Modelling of PV systems as distributed energy resources for steady-state power flow studies

• Published in: International journal of electrical power & energy systems Vol. 115; p. 105505
• Main Authors: Castro, Luis M., Rodríguez-Rodríguez, J.R., Martin-del-Campo, Cecilia
• Format: Journal Article
• Language: English
• Published: Elsevier Ltd 01.02.2020
• Subjects: Distributed energy resources; Photovoltaic systems; Power flow analysis; Photovoltaic systems; Power flow analysis; Distributed energy resources
• ISSN: 0142-0615; 1879-3517
• DOI: 10.1016/j.ijepes.2019.105505

•A PV-based DER model aimed at steady-state power flow studies is proposed.•The PV system model is featured by PV arrays, DC converters, and VSC station.•The presented model agrees well with highly-detailed switching-based PV models.•The model is applicable to practical grids with various distributed PV systems.
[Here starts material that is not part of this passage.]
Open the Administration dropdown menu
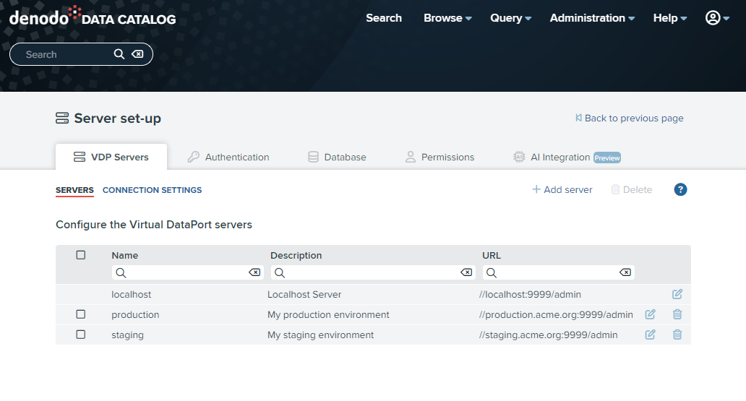746x401 pixels. 591,18
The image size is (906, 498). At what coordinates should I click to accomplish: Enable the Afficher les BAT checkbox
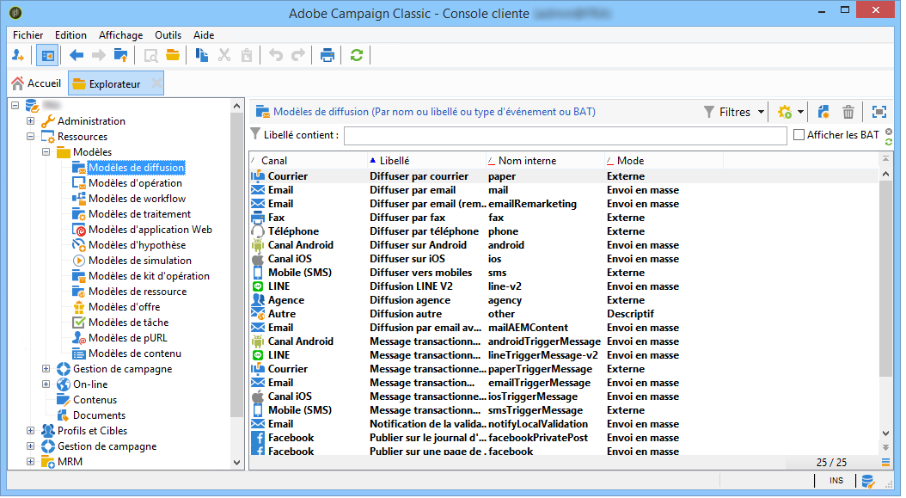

This paper introduces a PV system model useful for steady-state power flow studies of practical electrical networks. This multi-array PV system model features a comprehensive representation of the three main stages taking part in solar energy conversion systems: (i) PV arrays for the solar-to-electrical energy conversion, (ii) the DC boost converter useful for establishing the MPPT strategy and for stepping up the output voltage of the PV arrays, and (iii) the DC-to-AC power conversion by the voltage source converter (VSC) used to link the PV system with the AC grid. The derived PV system model is flexible and modular as it permits to consider any desired number of PV arrays with different irradiance conditions each. For validation purposes, a 1.5-MW PV system coupled to a 3-bus AC network was simulated. Its steady-state power flow results were compared against those obtained by a highly-detailed switching-based PV model implemented in Simulink©. It is shown that the proposed model retains sufficient accuracy since the computed relative errors were inferior to 2% between both fundamentally different methods. The IEEE 57-bus test grid is also used to incorporate five PV plants, thus showing the practicality of the introduced modeling approach for distributed PV systems.